Enquanto caminho, alguém
se aproxima esbaforidamente e, me acompanhando, fala:
_ O tempo parece que
vai mudar, né?
É uma mulher de meia
idade, alourada, simples e com um quê de elegante amabilidade e intimidade que
conquista e aconchega, me proporcionando a bem-vinda sensação de não estar só
neste imenso mundo.
Ali estava ela falando
comigo naturalmente, como se me conhecesse desde sempre; como duas criaturas
que partilharam e partilharão toda uma eternidade!
Ela é, seguramente,
mais nova do que eu; no entanto, me faz lembrar minha avó paterna. Desse jeito
eu era tratada, desde criancinha, por aquela minha avó: como uma pessoa, alguém
igual com quem se compartilha amor e respeito naturalmente. Estava sendo tão
bom e simples conversar com ela, como o fora sempre com minha avó: aquela mesma
forma de não ser importante o que dizíamos, mas a perfeita comunhão, a paz que
comungávamos.
Eu falava e caminhava
com aquela mulher, mas era como estar suspensa no tempo e no espaço. Naquele
momento, eu era apenas uma criatura tocada pela distinção de um estado
perfeito.
E foi, então, que ela
disse:
_ Incrível, já é o
final do ano! Outro dia mesmo, estávamos comemorando a chegada dele, não foi?
_ Foi. E cada ano
passa mais rápido! – respondi.
Isso seria mais um
trecho banal de nossa conversa amena, se ela não tivesse falado, em seguida:
_ É porque Deus tem
pressa.
Respondi que, então,
deveríamos também nos apressar para estarmos prontos para Ele.
Entrando já no
shopping, despedimo-nos afavelmente.
E a frase dela – Deus tem pressa! – ficou reverberando em
minha cabeça...
Comprei ingresso para
o cinema. Deus tem pressa!
Ainda faltava, pelo
menos, uma hora para o início do filme, e resolvi lanchar. Deus tem pressa!
- - - - - - -
Exercício 1
Transcreva da crônica sobre o encontro a caminho do shopping o trecho que começa nas palavras "Isso seria mais" e termina depois de "prontos para Ele.".
Exercício 2
Responda às perguntas abaixo com base na crônica sobre o encontro a caminho do shopping.
(a) De que parente a mulher que se aproxima faz lembrar?
(b) Segundo a mulher, por que cada ano passa tão rápido?
(c) Quanto tempo ainda faltava para o início do filme?
Exercício 3
Prossiga a crônica sobre o encontro a caminho do shopping a partir do ponto em que ela para.

Dados disponíveis
- - - - - - -
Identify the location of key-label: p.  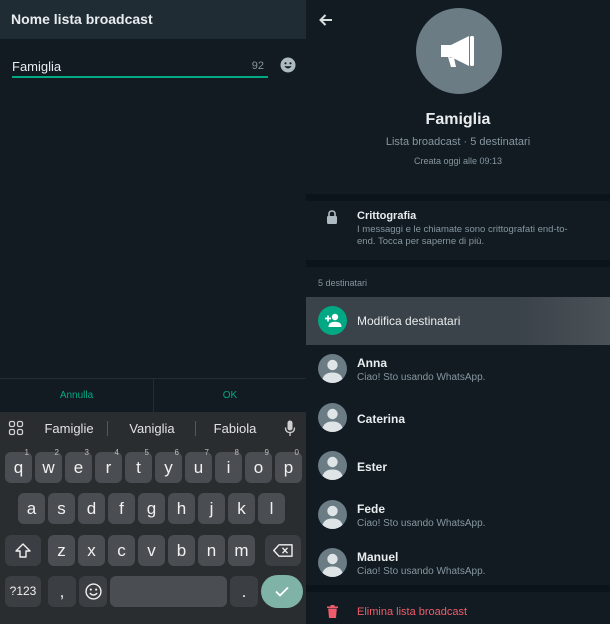
(288, 468).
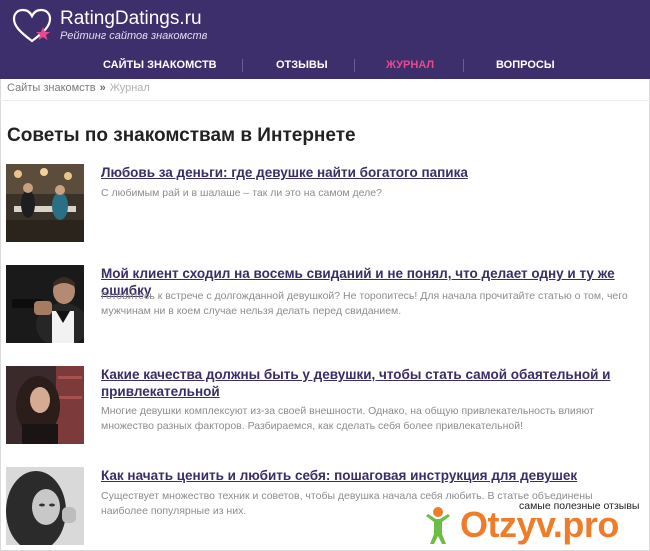 This screenshot has width=650, height=551. I want to click on breadcrumb-divider, so click(325, 100).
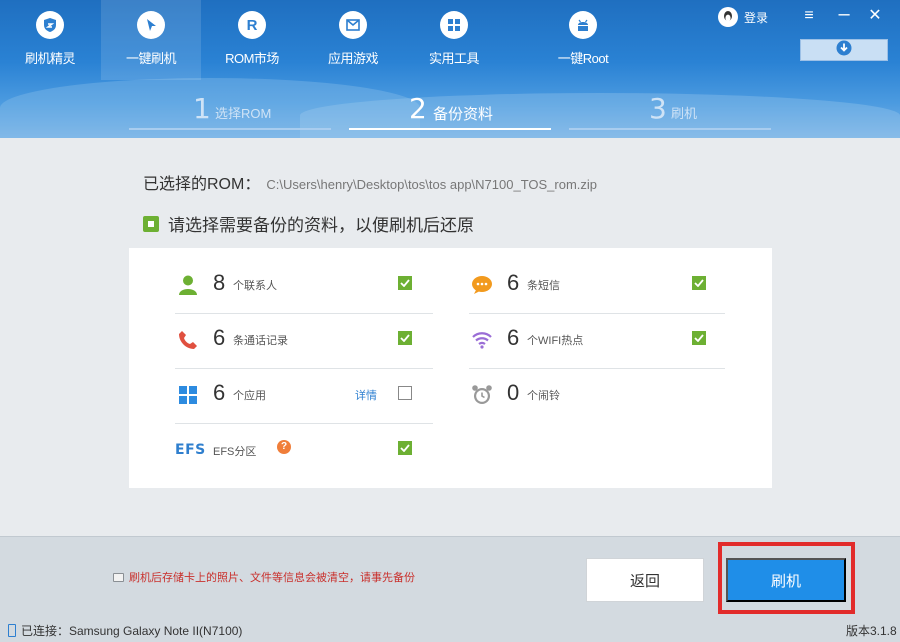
- - - - - - -
Resposta 1
Isso seria mais um
trecho banal de nossa conversa amena, se ela não tivesse falado, em seguida:
_ É porque Deus tem
pressa.
Respondi que, então,
deveríamos também nos apressar para estarmos prontos para Ele.

Resposta 2
(a) Da avó paterna.
(b) Porque Deus tem pressa.
(c) Pelo menos uma hora.

Resposta 3
Sentei para comer,
deixando minha alma ir junto com meus olhos que sobrevoavam a Enseada de
Botafogo e aléns...
Deus tem pressa. Deus tem pressa. Deus tem pressa.
Ah, entendi!
Penso que entendi...
Talvez essa frase esteja
relacionada à minha mudança; à mudança que ocorreu em mim com relação à ideia
de morte, depois do falecimento de minha mãe.
Sempre pensei em minha
morte e, inclusive, em momentos de angústia profunda – E foram muitos! –, a
desejei.
Então, oscilavam assim
meus pensamentos sobre o tema: ou minha morte era algo que sabia aconteceria um
dia, como para todo mundo, aliás, ou era algo pelo que eu ansiava.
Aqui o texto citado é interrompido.